La risposta di Gattinoni
Il sindaco di Lecco, Mauro Gattinoni, ha deciso di rispondere al Ministro con una lettera pubblicata su La Repubblica, che riportiamo integralmente.
Caro Direttore,
scrivo come Sindaco di Lecco, il luogo in cui Alessandro Manzoni ha ambientato I Promessi Sposi. Qui, questo romanzo è parte integrante della nostra vita culturale.
Ho letto le parole del Ministro Valditara, secondo cui Renzo e Lucia non sarebbero più attuali. Rispondo con rispetto, ma credo fermamente che in tempi complessi come i nostri, non possiamo semplificare gli strumenti con cui interpretiamo la realtà.

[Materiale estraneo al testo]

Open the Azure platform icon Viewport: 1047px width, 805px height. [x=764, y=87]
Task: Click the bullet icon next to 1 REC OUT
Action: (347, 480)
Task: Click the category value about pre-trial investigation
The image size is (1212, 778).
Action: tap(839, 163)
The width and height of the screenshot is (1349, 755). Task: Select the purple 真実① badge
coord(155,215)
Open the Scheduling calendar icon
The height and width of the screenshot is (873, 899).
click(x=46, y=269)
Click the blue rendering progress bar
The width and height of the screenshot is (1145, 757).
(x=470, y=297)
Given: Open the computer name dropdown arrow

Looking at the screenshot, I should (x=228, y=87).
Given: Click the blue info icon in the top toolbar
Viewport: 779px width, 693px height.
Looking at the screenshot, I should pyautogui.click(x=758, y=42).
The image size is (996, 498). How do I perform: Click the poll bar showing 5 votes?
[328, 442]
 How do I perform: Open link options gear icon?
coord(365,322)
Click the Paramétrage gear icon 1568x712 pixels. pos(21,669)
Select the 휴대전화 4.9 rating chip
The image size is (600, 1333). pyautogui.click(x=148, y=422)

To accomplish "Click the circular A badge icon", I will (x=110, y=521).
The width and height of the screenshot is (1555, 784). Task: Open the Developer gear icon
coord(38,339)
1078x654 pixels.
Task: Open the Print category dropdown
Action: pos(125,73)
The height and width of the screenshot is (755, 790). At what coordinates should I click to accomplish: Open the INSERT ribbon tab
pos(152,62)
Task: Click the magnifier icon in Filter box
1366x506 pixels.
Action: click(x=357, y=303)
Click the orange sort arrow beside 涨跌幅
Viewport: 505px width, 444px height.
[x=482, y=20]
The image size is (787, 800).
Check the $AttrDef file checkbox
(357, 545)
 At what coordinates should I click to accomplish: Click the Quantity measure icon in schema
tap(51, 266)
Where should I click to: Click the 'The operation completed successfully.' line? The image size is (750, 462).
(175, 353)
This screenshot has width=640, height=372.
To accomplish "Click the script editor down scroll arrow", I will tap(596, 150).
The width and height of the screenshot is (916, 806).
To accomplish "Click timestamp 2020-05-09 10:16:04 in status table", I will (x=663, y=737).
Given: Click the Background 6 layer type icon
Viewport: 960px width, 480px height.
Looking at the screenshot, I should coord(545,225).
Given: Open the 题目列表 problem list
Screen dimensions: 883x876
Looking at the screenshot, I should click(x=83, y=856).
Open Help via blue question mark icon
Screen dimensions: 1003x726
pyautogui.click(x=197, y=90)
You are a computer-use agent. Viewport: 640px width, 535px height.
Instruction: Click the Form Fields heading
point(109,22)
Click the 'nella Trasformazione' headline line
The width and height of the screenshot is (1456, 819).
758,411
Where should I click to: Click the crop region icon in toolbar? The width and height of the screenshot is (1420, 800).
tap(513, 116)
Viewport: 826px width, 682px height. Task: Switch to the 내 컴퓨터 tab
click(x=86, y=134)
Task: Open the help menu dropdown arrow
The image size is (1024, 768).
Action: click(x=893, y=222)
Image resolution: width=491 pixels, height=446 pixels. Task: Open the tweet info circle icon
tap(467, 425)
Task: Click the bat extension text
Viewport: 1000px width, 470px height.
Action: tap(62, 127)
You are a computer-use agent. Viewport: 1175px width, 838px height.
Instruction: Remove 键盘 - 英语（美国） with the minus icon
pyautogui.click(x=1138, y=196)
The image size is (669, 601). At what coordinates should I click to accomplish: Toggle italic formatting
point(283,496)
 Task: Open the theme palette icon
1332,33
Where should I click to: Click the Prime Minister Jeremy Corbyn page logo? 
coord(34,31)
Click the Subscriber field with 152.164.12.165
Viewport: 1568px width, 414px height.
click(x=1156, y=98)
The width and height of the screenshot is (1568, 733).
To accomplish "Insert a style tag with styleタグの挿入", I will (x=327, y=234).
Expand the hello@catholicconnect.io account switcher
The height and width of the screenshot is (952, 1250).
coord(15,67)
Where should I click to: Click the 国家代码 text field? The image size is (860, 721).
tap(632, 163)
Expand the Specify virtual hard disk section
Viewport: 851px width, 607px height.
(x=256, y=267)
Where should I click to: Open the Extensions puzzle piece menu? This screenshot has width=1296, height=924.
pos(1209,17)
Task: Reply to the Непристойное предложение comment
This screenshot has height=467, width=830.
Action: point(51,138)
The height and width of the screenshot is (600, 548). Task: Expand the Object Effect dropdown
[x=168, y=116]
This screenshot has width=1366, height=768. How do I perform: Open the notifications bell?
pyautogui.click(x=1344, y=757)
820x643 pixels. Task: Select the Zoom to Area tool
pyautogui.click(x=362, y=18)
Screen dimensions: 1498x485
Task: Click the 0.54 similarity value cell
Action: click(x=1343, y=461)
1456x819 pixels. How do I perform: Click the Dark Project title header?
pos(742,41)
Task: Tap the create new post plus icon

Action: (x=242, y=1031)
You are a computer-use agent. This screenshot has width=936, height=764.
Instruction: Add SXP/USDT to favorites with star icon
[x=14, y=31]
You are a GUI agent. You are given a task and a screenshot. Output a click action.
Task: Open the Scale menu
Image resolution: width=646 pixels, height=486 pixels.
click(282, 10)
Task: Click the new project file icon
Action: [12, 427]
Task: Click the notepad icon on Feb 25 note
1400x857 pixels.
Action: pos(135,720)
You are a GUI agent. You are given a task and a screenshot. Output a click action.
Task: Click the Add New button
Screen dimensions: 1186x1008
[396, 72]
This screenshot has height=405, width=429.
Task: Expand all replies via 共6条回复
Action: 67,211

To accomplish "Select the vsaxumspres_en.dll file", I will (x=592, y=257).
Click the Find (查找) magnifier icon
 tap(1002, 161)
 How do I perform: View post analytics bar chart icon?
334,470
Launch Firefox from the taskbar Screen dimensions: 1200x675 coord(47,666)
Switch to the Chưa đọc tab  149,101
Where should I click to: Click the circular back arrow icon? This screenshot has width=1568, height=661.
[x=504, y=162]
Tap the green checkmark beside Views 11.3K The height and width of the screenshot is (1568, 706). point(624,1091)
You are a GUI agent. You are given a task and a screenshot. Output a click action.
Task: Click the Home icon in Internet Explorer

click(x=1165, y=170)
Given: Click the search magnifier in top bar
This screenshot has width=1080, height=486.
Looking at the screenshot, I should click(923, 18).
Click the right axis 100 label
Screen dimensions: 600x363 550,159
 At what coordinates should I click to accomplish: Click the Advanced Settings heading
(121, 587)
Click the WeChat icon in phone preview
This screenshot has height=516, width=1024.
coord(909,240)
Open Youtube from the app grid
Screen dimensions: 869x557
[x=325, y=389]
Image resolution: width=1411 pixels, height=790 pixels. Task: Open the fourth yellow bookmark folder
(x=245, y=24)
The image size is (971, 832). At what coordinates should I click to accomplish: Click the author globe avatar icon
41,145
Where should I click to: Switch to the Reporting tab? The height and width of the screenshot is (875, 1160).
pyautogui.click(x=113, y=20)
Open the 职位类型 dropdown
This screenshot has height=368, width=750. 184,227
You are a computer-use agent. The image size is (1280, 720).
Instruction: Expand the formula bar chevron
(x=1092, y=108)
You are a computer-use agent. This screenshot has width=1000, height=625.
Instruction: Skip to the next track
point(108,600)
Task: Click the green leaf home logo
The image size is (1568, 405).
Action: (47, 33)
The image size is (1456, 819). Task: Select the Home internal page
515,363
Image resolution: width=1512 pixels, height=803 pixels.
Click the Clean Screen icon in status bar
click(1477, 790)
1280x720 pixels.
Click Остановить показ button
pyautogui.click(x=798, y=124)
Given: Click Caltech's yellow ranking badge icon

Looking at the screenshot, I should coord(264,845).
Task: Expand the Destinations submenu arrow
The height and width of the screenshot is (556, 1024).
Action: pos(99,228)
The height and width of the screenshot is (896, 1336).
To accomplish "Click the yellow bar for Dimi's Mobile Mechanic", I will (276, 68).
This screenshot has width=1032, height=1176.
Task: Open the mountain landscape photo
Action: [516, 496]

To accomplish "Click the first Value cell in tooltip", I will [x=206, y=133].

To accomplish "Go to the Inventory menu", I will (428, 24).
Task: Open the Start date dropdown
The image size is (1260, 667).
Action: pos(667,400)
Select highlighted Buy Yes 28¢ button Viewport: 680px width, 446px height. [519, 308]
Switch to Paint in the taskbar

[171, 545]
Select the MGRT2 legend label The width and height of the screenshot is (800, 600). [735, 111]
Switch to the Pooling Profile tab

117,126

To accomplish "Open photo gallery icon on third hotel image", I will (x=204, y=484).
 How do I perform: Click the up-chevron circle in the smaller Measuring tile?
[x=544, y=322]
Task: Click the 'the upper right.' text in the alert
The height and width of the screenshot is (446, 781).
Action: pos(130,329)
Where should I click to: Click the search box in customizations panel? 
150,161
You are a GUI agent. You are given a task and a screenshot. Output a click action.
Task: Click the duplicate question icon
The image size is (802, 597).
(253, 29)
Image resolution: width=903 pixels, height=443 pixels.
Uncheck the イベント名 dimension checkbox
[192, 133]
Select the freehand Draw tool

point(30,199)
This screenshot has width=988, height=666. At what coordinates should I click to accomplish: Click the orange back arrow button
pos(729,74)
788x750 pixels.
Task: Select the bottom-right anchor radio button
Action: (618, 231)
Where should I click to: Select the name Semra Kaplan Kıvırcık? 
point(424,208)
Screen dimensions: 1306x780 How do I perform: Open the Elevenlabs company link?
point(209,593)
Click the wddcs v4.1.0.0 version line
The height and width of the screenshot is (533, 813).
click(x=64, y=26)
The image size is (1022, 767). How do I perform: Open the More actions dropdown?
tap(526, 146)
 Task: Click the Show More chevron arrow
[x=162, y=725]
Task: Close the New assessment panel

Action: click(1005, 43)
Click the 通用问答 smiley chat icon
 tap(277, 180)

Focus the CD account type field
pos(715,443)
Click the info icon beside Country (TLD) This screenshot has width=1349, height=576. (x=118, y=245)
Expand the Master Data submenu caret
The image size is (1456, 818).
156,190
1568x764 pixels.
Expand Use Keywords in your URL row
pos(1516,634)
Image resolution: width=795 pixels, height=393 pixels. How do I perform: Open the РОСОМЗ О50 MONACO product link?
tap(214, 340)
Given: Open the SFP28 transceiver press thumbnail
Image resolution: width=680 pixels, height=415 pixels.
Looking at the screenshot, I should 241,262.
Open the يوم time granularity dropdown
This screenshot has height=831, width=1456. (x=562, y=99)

I Promessi Sposi non sono solo un classico, ma un romanzo che stimola i giovani a riflettere su temi cruciali come il potere, la giustizia, la responsabilità e l’emancipazione. Possiamo definirlo il nostro “romanzo civile”, essenziale per comprendere la nostra identità nazionale. Dire che non è più contemporaneo significa, in fondo, ignorare ciò che di noi stessi è ancora presente nel testo.
È possibile discutere su quando affrontare questi temi, ma non possiamo pensare che i ragazzi non siano in grado di confrontarsi con la complessità. Anzi, è affrontando testi impegnativi che sviluppano il pensiero critico e la capacità di comprensione. Nella società attuale, incoraggio i giovani ad abbracciare la complessità, perché è qui che si trova il nostro futuro.
Il ruolo degli insegnanti è cruciale in questo processo, non solo per la loro preparazione disciplinare, ma anche per la loro capacità di rendere i classici attuali e in dialogo con il presente. Questa è una missione che merita fiducia e riconoscimento.
A Lecco, stiamo facendo grandi passi in avanti. Abbiamo riqualificato Villa Manzoni, accogliendo scuole da tutta Italia e coinvolgendo oltre 50 realtà locali nel progetto Lu.C.I.A., che restituisce valore ai Promessi Sposi. Non celebriamo un passato statico, ma offriamo ai ragazzi un’interazione viva con una storia che li riguarda.
Manzoni non è un autore “facile”, ma la scuola deve essere il luogo in cui affrontiamo la complessità, che è essenziale per la crescita.